Of the revisionist powers, the authors regard China as the greater menace. Although Russia “poses an immediate threat”, China is “the only competitor with both the intent to reshape the international order and, increasingly, the economic, diplomatic, military, and technological power to advance that objective”. This focus shapes the document in several important ways. If Russia were deemed the greater threat, military strategy would be uppermost; in fact, the document does not even address the military until halfway through. Because the greater danger is China, the response must be economic and diplomatic first. It is instructive to compare this to the Trump document, whose very first priority action was “enhance missile defence”.
The idea that American strength begins at home is a standing feature of the genre, like the heroic quotations from the sitting president that head up each chapter. For Biden, however, (as for Trump, to be sure) the issue has been fused with that of geopolitical competition. The United States must “outcompete our strategic competitors” — which is to say, China. The United States can no longer count on an unleashed marketplace to guarantee victory against a rival that manipulates the marketplace to its own advantage; it needs an industrial policy, in part because China has one too. Anyone who read Foreign Policy’s 2020 piece on geoeconomics by Jennifer Harris of the Brookings Institution and Jake Sullivan, soon to become Biden’s US national security advisor, will recognise Sullivan’s handiwork here.
Biden’s foreign policy for the middle class does not make an appearance here by name, but that is what the NSS’s authors have in mind when they write that “we have broken down the dividing line between foreign policy and domestic policy”. Not only must foreign policy serve the interests of ordinary Americans rather than globalised firms, but domestic policy must help America “outcompete” its chief rival — thus the need for a “modern industrial and innovation strategy” on critical technologies like computer chips as well as on reshoring key products to protect them from disruptions abroad. The document implies that, as in the depths of the Cold War, the United States must win the battle of models by proving that its model works better. Democracies must “deliver”.

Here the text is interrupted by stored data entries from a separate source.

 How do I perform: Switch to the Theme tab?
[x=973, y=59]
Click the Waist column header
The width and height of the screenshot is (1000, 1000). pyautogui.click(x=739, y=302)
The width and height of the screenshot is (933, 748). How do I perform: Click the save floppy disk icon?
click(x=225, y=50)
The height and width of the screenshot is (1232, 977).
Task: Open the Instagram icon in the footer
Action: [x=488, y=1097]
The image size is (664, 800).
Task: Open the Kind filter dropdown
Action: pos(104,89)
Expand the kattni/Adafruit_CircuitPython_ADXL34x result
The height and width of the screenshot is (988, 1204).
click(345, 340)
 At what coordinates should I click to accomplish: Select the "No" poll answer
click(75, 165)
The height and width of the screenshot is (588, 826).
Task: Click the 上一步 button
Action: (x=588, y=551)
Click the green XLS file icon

Despite the sense of epochal struggle, the tone of Biden’s National Security Strategy is optimistic (another obligatory feature). “Our rivals’ challenges,” the authors assert, “are associated with the pathologies inherent in highly personalised autocracies and are less easily remedied than ours.” The United States, by contrast, transforms such challenges into “opportunities to spur reform and rejuvenation” — another Sullivan touch. The first claim is an important reminder; the second is a statement of faith. Too many of Biden’s predecessors have used this exercise to release marvellous hot air balloons that have quickly fallen back to earth for Americans to share his optimism.